The regulation of Ron activation and subsequent signaling by HGFL represent a novel and specific target for cancer therapeutics. The only known receptor for HGFL is Ron and despite sequence homology, HGF and HGFL are not cross-reactive . As such, HGFL is an attractive therapeutic candidate for targeting the Ron receptor pathway. Several broad-spectrum receptor tyrosine kinase inhibitors with some affinity for Ron are already in phase I-II clinical trials.
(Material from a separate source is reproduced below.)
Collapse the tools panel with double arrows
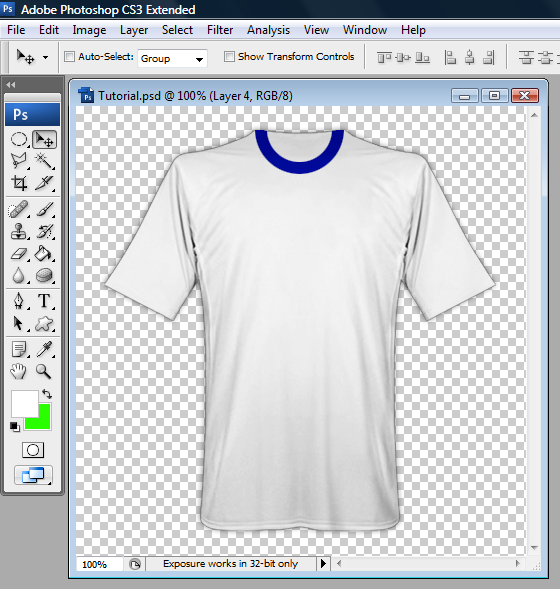The height and width of the screenshot is (589, 560). tap(11, 85)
These drugs have shown effectiveness in preclinical models [51, 52] and Foretinib has been shown to reduce phosphorylation of Ron in human patient samples . The data presented here clearly implicate the importance of HGFL for activation of Ron signaling in tumor formation and metastatic dissemination, suggesting the targeting of Ron, either through current receptor tyrosine kinase inhibitors or through blockade of HGFL binding may be suitable for inhibiting Ron activated downstream signaling. Further, inhibition of Ron signaling drives macrophage polarization toward a pro-inflammatory phenotype, which may allow for immune cell recognition of tumor cells and facilitate immune mediated tumor killing through both macrophages and cytotoxic T-cells.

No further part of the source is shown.